Adjusting Your Business Income Insurance Coverage
Does your business currently carry business income insurance coverage? If so, assessing whether your policy continues to be right-sized for your business’s current financial position and revenues should be a vital aspect of any insurance review. If you don’t carry this type of coverage, this is an excellent time to think about whether adding it to your business’s defensive arsenal makes sense at your stage of growth.
What is Business Income Coverage?
Business income insurance coverage helps replace lost income when a business is forced to temporarily close or is inoperable due to a covered property loss (fire, wind, theft). Business income coverage can help cover costs until your business is up and running again, covering expenses such as payroll and monthly bills while your property is repaired or replaced. Learn more about business income insurance.
The job of loss of business income coverage is to keep your business’s financial operations in sound shape, should you encounter a covered loss. For example, if your business – or a key supplier – is severely disabled by a storm and you need to close your doors for two weeks, your revenues may well suffer a shut down too. How will you meet your ongoing financial obligations like rent, payroll, utilities, and suppliers’ contracts (etc.)?

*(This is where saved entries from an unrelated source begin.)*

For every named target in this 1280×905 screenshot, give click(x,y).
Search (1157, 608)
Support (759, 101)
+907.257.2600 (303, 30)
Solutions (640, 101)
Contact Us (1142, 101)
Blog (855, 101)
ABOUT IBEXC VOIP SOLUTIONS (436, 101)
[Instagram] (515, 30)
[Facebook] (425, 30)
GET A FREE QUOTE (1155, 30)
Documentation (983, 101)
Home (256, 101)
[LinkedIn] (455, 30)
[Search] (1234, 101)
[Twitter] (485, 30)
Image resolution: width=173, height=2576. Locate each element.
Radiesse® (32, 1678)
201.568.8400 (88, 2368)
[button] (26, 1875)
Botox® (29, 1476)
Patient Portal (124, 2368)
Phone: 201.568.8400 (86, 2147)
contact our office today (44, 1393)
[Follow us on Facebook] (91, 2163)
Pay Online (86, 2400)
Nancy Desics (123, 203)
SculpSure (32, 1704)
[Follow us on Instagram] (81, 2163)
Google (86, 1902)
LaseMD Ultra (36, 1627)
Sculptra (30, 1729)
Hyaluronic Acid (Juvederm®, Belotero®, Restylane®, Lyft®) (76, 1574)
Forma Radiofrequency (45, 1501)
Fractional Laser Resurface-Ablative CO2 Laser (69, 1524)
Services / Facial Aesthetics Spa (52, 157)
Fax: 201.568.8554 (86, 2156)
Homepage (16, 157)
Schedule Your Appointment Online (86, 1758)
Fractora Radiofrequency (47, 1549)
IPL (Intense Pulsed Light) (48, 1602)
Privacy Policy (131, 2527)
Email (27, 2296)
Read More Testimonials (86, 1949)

Chances are if your revenues are rising, so are your ongoing financial obligations. If you’re in a business upswing, you’d be well advised to reevaluate the terms of your business income policy—or secure one. During the recession, many business owners saw revenues shrink and adjusted their coverage accordingly. However, if the revenue pendulum is swinging back in your favor, it may be time for another policy tune-up.
Alternatively, if your revenues have dropped, along with your costs of doing business, you should evaluate your current business income policy in the light of these lowered risks.
Business income insurance coverage helps replace lost income when a business is forced to close temporarily and can be added to a Business Owner’s Policy from The Hartford. Business income coverage is designed to cover a variety of risks.
Business Income Coverage
Business income coverage extension for essential personnel. It can be hard for businesses to continue to operate when imperative employees are unexpectedly absent. If this happens, business income protection can help cover the cost of lost earnings, and you can continue to run your business.
Business income coverage for dependent properties. Many businesses depend on third parties for operation. This includes shippers delivering products you need, a manufacturer who builds your product or an anchor store where customers come in physically to interact with your employees. Business income from dependent properties can help cover lost business due to a third party’s inability to provide services or products you need to operate your business.
Extended business income. If your business is forced to close temporarily, it can be challenging to get back to your level of business before the devastating event. Extended business income coverage can help replace the lost income while you get your business back on its feet.
Business income coverage for cloud service interruption. Many businesses today depend on cloud storage to maintain and transfer data internally, as well as to vendors and clients. This additional coverage can help cover income lost due to an unplanned outage of your company’s cloud service.
Business income coverage extension for off-premises operation. The risk of damage to your business’s tools and equipment may increase when you are working remotely. In the event work must stop due to damaged equipment, this coverage can help cover the lost income as well as costs for renting equipment to replace the damaged equipment.
Business income coverage extension for off-premises utility services. If your business relies on off-premises utilities, including water, power, or communications, and those services are disrupted, this coverage can help cover the cost of lost income and additional expenses resulting from the interrupted services.